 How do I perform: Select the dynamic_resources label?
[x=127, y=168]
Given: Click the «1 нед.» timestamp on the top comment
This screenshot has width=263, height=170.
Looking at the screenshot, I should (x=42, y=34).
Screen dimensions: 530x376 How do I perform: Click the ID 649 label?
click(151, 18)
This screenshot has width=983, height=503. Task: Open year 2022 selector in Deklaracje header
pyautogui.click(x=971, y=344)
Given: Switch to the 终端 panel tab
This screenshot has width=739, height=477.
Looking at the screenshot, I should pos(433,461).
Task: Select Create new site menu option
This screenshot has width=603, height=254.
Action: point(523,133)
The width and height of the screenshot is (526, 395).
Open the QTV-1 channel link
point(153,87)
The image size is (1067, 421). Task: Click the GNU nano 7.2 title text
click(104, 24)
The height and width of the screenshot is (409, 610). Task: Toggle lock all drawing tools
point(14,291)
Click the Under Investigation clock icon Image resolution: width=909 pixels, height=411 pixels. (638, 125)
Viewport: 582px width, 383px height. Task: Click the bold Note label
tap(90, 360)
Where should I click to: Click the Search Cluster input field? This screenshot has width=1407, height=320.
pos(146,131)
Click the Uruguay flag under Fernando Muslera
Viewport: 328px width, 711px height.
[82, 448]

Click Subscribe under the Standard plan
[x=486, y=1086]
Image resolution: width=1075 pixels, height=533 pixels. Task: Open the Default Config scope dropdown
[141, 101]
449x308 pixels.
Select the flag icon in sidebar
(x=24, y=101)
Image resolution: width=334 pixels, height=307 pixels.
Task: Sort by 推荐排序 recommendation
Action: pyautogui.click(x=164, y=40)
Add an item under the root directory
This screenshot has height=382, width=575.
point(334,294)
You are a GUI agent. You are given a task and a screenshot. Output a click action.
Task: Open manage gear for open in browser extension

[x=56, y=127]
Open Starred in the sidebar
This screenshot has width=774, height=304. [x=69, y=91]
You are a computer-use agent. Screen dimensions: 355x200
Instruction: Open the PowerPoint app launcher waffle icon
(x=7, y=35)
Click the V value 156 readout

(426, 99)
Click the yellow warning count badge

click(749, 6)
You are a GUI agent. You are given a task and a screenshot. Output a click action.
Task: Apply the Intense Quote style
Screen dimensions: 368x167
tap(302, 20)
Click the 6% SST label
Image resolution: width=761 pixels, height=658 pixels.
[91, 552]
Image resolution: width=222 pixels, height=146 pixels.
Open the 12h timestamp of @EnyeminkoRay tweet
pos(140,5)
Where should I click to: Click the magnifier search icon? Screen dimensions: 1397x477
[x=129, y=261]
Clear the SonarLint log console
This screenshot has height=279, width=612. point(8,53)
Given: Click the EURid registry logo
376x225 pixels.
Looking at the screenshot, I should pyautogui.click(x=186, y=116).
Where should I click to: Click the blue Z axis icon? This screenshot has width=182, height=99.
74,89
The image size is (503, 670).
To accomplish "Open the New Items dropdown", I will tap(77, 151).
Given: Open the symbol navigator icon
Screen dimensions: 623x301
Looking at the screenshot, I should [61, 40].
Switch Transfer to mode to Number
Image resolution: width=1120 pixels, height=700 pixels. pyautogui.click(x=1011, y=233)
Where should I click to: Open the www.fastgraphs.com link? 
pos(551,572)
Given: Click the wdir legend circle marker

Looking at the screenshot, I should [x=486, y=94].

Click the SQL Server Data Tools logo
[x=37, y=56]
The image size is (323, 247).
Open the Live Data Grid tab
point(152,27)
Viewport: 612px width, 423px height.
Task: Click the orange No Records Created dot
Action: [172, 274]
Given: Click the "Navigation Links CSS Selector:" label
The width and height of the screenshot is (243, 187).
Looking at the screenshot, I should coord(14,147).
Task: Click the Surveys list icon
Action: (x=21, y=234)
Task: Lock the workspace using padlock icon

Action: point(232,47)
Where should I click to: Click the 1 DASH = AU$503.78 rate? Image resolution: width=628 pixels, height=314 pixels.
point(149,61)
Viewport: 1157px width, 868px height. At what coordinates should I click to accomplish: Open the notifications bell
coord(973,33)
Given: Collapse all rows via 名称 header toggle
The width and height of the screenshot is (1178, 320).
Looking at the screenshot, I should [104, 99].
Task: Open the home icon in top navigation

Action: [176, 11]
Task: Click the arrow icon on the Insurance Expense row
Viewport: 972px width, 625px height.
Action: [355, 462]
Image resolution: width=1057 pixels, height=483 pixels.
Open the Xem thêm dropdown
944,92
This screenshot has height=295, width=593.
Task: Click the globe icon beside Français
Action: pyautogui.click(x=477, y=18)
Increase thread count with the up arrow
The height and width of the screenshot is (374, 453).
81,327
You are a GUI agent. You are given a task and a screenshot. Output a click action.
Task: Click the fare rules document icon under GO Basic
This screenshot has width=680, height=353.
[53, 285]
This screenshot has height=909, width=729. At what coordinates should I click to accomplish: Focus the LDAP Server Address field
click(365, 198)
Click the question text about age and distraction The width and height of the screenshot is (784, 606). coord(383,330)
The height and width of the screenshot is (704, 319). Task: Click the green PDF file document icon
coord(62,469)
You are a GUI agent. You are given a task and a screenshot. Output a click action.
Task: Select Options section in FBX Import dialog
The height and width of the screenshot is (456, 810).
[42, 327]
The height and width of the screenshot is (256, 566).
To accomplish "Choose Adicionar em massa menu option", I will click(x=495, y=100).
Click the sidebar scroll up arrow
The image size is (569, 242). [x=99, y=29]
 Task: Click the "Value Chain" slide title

**Work to complete**
Where the listing above has a line with "This screenshot has width=263, height=170.", start there, and output every line exactly through the line with "449x308 pixels.", which is also included.

**Answer area**
This screenshot has width=263, height=170.
Looking at the screenshot, I should (x=42, y=34).
Screen dimensions: 530x376 How do I perform: Click the ID 649 label?
click(151, 18)
This screenshot has width=983, height=503. Task: Open year 2022 selector in Deklaracje header
pyautogui.click(x=971, y=344)
Given: Switch to the 终端 panel tab
This screenshot has width=739, height=477.
Looking at the screenshot, I should pos(433,461).
Task: Select Create new site menu option
This screenshot has width=603, height=254.
Action: point(523,133)
The width and height of the screenshot is (526, 395).
Open the QTV-1 channel link
point(153,87)
The image size is (1067, 421). Task: Click the GNU nano 7.2 title text
click(104, 24)
The height and width of the screenshot is (409, 610). Task: Toggle lock all drawing tools
point(14,291)
Click the Under Investigation clock icon Image resolution: width=909 pixels, height=411 pixels. (638, 125)
Viewport: 582px width, 383px height. Task: Click the bold Note label
tap(90, 360)
Where should I click to: Click the Search Cluster input field? This screenshot has width=1407, height=320.
pos(146,131)
Click the Uruguay flag under Fernando Muslera
Viewport: 328px width, 711px height.
[82, 448]

Click Subscribe under the Standard plan
[x=486, y=1086]
Image resolution: width=1075 pixels, height=533 pixels. Task: Open the Default Config scope dropdown
[141, 101]
449x308 pixels.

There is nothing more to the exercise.